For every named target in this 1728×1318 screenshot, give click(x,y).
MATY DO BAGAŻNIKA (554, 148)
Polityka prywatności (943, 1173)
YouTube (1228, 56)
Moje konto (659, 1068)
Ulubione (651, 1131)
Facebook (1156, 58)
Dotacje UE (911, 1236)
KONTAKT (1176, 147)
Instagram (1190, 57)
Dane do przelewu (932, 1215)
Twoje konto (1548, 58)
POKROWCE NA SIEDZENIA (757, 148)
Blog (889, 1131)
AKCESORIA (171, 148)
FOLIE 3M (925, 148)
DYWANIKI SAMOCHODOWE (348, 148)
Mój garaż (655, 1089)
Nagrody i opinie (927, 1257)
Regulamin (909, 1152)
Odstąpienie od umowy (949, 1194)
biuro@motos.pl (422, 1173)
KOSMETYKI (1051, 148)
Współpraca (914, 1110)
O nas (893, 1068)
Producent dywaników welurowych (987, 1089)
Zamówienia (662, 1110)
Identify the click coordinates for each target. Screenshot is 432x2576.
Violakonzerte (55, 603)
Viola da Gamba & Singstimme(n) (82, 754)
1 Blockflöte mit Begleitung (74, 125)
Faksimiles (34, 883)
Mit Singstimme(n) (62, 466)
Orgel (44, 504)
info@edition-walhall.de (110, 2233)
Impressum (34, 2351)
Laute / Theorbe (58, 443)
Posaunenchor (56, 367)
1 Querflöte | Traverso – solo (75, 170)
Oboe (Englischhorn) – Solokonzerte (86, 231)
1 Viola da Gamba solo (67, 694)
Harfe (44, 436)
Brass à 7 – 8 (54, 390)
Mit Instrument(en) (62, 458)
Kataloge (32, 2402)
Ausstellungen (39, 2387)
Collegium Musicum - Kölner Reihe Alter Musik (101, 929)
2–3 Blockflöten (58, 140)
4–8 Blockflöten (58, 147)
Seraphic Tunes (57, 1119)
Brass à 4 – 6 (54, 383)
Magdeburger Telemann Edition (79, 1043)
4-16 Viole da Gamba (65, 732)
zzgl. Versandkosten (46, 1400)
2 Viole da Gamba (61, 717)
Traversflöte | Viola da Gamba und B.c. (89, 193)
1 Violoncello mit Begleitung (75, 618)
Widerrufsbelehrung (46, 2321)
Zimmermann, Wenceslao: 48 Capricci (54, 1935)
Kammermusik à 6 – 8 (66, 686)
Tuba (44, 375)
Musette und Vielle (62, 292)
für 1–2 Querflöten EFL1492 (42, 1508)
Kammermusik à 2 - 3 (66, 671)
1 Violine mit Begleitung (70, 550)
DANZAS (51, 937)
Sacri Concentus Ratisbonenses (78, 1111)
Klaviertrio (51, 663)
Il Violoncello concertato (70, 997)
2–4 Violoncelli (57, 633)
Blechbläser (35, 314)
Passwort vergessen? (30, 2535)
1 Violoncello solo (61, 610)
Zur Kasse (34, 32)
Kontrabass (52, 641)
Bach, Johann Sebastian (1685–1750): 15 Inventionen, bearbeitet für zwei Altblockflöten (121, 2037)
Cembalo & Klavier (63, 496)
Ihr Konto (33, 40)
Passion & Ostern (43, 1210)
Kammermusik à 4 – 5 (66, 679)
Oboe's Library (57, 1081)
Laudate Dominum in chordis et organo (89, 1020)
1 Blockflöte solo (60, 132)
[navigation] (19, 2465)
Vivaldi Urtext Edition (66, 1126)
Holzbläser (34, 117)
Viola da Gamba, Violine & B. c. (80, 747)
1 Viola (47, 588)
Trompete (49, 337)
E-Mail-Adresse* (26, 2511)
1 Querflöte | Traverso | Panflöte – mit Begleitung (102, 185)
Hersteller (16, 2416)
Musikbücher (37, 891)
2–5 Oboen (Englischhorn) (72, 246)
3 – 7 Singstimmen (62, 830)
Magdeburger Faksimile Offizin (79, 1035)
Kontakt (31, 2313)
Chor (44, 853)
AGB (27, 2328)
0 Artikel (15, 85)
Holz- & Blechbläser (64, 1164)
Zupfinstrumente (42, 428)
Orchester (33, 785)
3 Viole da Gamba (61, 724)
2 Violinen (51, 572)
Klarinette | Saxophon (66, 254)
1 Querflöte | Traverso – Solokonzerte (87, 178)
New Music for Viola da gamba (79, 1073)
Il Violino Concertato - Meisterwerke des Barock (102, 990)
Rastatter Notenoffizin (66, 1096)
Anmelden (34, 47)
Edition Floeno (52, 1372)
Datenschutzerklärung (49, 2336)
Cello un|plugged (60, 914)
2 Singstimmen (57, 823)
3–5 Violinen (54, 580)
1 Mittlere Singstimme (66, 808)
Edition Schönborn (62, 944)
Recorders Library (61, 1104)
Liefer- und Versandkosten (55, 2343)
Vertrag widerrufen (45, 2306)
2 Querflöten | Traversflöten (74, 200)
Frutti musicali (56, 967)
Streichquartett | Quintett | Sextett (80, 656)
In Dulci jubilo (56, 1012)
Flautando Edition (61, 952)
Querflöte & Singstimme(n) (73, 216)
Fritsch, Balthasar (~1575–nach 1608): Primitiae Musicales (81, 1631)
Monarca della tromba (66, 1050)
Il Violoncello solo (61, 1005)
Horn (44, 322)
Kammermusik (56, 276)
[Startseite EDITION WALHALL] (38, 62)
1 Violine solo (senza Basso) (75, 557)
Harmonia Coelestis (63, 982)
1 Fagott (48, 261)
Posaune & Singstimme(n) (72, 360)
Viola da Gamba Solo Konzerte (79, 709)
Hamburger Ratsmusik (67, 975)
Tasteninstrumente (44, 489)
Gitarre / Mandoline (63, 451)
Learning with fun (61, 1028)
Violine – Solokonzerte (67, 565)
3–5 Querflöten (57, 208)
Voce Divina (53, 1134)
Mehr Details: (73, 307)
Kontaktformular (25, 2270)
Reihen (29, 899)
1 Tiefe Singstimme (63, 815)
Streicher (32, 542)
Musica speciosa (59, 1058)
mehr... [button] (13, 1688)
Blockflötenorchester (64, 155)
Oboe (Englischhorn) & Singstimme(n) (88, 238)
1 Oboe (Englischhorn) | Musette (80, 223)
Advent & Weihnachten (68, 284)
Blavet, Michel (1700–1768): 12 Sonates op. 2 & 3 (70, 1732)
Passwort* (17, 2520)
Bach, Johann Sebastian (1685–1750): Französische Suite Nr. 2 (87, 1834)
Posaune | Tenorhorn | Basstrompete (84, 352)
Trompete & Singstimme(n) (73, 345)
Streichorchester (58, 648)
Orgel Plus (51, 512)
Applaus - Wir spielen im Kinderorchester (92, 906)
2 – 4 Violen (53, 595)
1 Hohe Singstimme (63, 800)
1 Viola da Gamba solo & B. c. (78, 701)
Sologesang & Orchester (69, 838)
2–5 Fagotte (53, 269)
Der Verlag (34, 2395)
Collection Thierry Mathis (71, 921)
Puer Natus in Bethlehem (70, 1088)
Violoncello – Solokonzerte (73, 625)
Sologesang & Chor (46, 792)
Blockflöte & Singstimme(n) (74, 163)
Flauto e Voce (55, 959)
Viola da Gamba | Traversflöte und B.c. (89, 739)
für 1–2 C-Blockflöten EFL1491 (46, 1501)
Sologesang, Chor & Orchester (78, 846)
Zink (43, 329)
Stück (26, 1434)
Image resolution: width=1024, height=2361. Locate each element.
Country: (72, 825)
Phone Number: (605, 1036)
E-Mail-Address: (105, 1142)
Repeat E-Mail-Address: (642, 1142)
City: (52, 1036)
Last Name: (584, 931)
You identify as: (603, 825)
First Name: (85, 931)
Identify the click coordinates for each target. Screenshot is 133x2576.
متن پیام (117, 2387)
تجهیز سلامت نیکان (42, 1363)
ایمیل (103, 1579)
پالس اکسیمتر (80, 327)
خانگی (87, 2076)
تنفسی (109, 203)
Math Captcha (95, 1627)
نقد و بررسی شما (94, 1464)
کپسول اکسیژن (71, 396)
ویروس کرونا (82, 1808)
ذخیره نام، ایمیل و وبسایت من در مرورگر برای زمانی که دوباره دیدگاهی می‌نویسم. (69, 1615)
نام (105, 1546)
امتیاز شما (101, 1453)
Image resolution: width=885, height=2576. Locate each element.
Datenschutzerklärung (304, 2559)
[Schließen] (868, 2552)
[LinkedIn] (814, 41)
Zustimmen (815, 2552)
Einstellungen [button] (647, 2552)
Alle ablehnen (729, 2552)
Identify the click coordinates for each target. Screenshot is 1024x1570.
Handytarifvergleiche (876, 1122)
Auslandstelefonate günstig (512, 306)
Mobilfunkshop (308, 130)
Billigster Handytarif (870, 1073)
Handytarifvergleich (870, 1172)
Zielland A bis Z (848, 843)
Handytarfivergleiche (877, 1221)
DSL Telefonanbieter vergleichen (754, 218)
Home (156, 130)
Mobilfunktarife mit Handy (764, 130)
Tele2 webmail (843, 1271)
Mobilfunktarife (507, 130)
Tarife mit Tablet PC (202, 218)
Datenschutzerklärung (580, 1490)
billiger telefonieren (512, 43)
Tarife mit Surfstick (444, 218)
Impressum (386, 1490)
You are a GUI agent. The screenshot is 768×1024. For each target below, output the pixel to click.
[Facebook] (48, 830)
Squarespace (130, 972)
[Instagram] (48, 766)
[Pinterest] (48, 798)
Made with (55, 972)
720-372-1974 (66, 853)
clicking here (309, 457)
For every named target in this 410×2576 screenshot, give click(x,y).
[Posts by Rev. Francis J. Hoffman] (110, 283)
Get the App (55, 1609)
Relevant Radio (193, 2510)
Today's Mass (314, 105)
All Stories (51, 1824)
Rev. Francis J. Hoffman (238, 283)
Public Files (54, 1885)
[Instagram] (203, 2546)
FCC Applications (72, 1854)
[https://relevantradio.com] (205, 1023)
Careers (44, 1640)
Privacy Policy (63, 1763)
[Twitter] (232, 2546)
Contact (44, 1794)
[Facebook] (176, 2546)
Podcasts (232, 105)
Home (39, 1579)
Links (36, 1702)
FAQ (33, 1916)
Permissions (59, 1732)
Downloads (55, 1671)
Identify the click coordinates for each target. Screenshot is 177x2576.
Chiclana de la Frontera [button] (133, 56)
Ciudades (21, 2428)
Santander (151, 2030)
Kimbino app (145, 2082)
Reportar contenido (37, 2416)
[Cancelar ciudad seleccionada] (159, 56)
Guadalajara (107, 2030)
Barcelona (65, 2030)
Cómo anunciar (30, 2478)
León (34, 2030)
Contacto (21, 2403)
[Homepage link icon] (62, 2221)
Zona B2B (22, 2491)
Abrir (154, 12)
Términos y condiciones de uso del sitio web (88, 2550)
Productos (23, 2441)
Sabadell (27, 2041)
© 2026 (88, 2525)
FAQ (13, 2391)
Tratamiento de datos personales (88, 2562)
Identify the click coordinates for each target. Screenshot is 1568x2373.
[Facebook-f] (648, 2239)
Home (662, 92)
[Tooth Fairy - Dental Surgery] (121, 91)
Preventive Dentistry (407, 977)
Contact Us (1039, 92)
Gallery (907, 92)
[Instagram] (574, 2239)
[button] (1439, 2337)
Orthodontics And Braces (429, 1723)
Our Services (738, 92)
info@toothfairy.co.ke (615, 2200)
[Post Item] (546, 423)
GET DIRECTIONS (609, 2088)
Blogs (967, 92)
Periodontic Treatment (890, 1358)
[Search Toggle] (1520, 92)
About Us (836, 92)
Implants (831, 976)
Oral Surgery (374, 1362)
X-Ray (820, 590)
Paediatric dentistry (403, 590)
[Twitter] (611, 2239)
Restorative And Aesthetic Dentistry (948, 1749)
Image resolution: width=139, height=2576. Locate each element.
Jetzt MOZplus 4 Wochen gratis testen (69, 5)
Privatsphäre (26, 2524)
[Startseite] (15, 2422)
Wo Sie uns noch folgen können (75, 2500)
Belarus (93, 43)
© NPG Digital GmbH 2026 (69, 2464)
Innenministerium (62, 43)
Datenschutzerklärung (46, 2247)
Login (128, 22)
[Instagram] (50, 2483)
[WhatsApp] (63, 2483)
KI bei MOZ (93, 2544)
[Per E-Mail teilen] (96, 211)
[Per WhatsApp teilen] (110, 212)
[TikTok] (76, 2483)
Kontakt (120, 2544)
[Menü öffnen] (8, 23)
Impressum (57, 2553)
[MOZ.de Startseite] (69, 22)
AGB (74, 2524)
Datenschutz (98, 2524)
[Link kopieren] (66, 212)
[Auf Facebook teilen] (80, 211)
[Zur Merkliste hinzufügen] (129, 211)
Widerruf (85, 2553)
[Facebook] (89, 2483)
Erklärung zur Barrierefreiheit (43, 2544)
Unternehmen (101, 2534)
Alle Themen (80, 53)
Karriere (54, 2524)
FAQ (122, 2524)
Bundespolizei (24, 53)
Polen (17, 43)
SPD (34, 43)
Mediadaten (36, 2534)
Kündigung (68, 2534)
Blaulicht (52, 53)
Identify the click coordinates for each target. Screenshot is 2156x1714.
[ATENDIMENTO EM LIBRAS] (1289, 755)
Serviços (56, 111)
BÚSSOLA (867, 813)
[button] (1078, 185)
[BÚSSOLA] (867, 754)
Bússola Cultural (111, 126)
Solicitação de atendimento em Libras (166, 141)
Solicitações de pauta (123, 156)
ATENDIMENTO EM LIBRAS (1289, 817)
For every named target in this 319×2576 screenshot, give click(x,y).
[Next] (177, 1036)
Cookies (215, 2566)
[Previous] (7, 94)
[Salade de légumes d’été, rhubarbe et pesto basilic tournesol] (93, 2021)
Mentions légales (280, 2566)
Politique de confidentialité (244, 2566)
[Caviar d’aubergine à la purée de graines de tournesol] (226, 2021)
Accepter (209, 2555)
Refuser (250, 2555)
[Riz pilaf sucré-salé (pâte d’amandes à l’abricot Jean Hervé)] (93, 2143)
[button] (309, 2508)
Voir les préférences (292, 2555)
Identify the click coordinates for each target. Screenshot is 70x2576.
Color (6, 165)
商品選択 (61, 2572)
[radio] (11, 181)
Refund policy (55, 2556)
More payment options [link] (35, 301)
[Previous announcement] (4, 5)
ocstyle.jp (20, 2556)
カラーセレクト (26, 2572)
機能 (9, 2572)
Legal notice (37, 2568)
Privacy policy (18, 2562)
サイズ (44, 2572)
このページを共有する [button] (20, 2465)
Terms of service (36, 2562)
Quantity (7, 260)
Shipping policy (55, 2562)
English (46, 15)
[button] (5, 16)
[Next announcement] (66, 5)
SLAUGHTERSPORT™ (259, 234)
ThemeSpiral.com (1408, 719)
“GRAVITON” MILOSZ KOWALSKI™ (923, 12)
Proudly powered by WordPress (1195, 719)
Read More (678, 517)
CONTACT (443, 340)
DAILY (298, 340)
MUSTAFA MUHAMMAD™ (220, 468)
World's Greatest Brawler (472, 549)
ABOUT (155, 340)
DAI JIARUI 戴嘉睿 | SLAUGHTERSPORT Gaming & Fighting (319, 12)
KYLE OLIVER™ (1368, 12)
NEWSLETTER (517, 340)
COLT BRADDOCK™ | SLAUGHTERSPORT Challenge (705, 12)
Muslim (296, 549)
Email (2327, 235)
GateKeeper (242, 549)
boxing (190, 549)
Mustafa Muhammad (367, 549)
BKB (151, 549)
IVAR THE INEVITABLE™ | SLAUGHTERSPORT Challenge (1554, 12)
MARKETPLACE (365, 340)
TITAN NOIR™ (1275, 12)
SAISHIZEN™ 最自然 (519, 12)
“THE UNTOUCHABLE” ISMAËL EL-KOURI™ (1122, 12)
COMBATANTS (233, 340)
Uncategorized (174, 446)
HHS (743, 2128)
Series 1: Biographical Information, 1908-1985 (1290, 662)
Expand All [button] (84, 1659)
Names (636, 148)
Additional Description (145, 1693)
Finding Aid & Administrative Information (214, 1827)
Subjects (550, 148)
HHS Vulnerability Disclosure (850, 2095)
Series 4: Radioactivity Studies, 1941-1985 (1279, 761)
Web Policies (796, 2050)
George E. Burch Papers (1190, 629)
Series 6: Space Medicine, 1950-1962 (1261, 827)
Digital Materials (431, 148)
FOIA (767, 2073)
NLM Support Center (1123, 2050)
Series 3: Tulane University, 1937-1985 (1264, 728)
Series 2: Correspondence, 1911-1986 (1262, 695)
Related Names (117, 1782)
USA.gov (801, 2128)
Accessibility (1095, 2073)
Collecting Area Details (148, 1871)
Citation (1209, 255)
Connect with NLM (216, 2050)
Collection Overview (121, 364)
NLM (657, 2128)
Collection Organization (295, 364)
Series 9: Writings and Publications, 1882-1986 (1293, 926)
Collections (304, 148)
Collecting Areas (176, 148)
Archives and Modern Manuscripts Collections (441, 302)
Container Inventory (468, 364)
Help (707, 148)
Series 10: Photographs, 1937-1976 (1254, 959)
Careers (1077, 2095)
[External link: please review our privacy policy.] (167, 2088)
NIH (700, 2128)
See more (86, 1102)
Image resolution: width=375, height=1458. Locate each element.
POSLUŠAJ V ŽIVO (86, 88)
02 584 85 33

TASK DIRECTIONS: Take from the material above the lines running from the one with "Chor (44, 853)" through the one with "Liefer- und Versandkosten (55, 2343)", and repeat them exactly, with nothing else.

ANSWER SPACE:
Chor (44, 853)
AGB (27, 2328)
0 Artikel (15, 85)
Holz- & Blechbläser (64, 1164)
Zupfinstrumente (42, 428)
Orchester (33, 785)
3 Viole da Gamba (61, 724)
2 Violinen (51, 572)
Klarinette | Saxophon (66, 254)
1 Querflöte | Traverso – Solokonzerte (87, 178)
New Music for Viola da gamba (79, 1073)
Il Violino Concertato - Meisterwerke des Barock (102, 990)
Rastatter Notenoffizin (66, 1096)
Anmelden (34, 47)
Edition Floeno (52, 1372)
Datenschutzerklärung (49, 2336)
Cello un|plugged (60, 914)
2 Singstimmen (57, 823)
3–5 Violinen (54, 580)
1 Mittlere Singstimme (66, 808)
Edition Schönborn (62, 944)
Recorders Library (61, 1104)
Liefer- und Versandkosten (55, 2343)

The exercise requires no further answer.